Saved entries
* * * * *

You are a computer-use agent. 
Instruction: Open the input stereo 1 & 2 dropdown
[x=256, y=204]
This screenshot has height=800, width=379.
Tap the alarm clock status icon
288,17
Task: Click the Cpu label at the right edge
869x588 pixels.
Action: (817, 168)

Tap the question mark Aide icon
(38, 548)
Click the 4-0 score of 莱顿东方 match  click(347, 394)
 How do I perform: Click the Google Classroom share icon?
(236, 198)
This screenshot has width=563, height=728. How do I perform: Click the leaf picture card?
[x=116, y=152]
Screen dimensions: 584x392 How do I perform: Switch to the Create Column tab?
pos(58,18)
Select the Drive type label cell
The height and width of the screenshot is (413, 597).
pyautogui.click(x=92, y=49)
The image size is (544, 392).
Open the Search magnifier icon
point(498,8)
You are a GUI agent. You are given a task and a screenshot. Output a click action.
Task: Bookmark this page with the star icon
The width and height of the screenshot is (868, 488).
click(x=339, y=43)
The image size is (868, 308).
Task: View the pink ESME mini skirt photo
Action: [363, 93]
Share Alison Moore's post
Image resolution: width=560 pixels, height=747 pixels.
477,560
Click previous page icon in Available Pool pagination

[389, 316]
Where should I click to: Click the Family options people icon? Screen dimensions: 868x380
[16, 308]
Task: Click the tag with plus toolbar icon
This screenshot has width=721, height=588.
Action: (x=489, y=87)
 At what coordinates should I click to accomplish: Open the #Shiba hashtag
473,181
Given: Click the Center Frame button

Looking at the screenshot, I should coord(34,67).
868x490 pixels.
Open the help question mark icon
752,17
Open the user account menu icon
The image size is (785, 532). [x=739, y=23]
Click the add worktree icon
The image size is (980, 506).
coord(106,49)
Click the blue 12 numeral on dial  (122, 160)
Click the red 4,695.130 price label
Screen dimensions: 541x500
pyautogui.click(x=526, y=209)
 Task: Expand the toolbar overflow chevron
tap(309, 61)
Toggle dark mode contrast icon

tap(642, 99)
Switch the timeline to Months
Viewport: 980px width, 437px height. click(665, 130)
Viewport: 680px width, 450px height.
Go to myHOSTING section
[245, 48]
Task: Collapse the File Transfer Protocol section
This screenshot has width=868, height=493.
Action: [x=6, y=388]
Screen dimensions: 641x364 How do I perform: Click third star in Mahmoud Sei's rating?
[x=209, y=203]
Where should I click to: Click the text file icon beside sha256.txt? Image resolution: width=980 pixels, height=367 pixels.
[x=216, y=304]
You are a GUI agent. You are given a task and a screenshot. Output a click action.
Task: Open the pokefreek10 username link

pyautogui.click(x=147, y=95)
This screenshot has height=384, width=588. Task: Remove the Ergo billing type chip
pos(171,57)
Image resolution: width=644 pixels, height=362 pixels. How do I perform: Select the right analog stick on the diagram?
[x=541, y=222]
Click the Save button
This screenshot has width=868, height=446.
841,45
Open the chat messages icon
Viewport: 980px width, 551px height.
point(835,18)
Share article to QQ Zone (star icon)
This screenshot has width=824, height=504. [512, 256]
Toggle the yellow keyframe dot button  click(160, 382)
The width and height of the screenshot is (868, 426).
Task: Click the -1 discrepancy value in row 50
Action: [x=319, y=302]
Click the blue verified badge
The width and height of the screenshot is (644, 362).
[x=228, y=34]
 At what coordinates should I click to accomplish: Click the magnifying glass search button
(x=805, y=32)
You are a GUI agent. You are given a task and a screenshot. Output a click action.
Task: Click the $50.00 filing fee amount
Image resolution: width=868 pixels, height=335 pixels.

* * * * *

■ **Exercise brief**:
Work out the number of lines in the records containing the word "with". Write only that number.

■ **Output of the exercise**:
2